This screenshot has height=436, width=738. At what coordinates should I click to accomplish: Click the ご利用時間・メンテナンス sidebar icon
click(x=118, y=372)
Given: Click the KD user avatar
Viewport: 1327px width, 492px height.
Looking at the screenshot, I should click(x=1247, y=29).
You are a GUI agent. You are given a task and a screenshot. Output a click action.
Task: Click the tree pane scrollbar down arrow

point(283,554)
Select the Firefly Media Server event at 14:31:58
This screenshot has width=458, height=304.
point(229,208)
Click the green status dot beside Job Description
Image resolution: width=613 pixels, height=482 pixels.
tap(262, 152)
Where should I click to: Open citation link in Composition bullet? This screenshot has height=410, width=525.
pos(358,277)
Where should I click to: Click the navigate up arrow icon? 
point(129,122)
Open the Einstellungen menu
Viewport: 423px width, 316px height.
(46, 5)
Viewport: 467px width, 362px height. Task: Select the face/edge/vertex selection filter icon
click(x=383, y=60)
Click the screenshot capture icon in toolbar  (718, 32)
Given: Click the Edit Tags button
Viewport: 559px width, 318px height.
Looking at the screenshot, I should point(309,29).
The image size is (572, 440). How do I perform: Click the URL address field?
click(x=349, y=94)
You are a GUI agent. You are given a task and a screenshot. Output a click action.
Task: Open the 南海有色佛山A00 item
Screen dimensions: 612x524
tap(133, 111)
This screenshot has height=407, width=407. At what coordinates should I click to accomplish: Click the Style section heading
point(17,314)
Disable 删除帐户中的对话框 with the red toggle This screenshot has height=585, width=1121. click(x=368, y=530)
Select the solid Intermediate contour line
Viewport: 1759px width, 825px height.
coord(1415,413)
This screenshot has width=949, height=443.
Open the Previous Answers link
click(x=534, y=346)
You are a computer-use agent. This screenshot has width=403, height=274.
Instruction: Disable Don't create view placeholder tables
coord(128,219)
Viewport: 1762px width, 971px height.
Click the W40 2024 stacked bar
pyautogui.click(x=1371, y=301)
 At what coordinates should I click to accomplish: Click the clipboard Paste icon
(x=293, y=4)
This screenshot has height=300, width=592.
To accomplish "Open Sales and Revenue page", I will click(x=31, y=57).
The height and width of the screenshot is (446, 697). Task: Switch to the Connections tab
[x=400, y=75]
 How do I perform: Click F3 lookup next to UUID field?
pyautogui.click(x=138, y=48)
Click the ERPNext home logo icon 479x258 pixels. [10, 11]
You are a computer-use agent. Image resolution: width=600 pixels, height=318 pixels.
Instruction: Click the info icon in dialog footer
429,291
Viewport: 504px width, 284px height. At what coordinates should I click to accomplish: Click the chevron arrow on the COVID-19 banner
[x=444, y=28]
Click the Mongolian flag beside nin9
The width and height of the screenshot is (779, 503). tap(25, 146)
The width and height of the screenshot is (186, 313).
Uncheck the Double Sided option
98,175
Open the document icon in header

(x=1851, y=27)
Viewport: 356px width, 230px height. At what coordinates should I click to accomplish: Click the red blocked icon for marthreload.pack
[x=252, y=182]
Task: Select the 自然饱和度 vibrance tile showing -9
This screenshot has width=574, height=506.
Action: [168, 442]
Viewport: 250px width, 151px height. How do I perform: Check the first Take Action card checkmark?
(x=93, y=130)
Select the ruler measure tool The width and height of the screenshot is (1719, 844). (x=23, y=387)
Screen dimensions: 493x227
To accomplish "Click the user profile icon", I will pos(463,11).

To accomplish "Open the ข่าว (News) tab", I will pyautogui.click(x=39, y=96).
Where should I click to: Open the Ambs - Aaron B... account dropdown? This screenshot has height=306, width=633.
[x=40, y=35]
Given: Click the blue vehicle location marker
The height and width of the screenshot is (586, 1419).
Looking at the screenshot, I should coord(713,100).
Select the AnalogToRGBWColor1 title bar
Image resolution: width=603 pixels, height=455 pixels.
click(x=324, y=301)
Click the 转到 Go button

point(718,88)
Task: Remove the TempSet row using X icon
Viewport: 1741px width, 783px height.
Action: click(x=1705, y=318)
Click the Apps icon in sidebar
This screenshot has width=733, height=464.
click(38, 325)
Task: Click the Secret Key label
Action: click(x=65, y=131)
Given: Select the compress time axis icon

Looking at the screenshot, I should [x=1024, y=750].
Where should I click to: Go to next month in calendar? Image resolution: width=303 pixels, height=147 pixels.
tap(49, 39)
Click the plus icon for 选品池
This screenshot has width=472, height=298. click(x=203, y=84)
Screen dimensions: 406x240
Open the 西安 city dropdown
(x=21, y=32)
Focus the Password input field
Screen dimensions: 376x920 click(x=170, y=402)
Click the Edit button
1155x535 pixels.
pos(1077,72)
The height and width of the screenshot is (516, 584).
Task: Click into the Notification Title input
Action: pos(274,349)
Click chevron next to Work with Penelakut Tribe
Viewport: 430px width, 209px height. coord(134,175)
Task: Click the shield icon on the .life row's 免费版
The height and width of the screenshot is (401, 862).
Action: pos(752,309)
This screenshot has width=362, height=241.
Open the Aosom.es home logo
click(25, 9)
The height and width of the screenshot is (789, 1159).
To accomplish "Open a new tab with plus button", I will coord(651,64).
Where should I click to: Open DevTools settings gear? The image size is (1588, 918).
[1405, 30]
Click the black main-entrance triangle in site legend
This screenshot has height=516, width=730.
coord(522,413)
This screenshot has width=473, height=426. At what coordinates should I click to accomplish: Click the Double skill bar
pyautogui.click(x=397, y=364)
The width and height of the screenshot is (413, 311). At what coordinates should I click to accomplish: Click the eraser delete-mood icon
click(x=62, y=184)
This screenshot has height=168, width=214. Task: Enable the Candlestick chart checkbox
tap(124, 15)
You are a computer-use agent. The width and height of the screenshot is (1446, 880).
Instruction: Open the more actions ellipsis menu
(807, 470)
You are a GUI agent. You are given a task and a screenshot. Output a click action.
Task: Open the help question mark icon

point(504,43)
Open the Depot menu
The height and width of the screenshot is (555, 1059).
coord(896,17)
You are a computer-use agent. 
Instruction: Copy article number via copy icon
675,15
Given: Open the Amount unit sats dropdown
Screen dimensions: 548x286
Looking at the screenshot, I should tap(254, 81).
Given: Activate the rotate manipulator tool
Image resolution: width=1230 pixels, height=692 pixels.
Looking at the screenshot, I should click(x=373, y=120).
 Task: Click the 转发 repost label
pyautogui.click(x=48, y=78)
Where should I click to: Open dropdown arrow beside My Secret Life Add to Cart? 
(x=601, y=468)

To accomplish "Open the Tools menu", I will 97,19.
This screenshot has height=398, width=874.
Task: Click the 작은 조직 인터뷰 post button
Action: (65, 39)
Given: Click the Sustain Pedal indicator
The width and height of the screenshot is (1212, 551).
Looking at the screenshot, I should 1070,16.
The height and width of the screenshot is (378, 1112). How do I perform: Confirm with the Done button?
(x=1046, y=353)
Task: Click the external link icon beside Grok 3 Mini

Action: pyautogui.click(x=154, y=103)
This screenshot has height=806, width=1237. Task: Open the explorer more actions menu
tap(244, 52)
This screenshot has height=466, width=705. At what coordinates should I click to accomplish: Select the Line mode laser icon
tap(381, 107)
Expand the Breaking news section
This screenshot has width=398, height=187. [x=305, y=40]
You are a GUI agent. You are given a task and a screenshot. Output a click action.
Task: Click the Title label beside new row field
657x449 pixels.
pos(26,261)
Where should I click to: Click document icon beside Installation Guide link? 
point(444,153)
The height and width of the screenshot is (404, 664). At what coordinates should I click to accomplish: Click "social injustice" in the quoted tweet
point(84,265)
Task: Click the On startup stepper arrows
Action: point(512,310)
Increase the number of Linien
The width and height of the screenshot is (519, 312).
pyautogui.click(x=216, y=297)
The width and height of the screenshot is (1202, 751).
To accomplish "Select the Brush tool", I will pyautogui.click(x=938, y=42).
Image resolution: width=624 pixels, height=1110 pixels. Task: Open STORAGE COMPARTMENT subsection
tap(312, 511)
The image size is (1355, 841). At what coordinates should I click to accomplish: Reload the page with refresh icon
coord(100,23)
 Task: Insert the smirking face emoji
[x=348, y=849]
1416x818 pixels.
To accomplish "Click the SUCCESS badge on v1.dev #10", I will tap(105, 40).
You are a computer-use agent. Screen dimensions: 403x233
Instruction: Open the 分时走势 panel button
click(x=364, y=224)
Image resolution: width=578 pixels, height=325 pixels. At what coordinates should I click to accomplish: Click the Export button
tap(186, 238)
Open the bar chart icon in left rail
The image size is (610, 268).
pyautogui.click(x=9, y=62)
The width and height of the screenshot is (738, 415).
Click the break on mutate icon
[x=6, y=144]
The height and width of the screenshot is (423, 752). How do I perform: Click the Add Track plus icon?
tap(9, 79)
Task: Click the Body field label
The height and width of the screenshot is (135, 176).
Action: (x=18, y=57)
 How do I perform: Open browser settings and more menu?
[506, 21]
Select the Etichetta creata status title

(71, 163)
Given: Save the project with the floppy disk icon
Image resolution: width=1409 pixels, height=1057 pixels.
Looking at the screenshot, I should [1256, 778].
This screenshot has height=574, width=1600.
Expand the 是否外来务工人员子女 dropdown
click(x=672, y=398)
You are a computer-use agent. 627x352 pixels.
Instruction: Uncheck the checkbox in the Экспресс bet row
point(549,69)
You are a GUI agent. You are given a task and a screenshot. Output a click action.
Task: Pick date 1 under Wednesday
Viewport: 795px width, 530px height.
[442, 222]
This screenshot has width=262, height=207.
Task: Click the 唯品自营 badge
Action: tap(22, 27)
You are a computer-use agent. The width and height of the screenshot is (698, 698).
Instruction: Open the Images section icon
+++
▶ [Written problem]: Output as a JSON list of strings every line from the one containing "Task: Click the external" down to the one containing "tap(381, 107)", one string per line, leaving out blank lines.

▶ [Response to this exercise]:
[
  "Task: Click the external link icon beside Grok 3 Mini",
  "Action: pyautogui.click(x=154, y=103)",
  "This screenshot has height=806, width=1237. Task: Open the explorer more actions menu",
  "tap(244, 52)",
  "This screenshot has height=466, width=705. At what coordinates should I click to accomplish: Select the Line mode laser icon",
  "tap(381, 107)"
]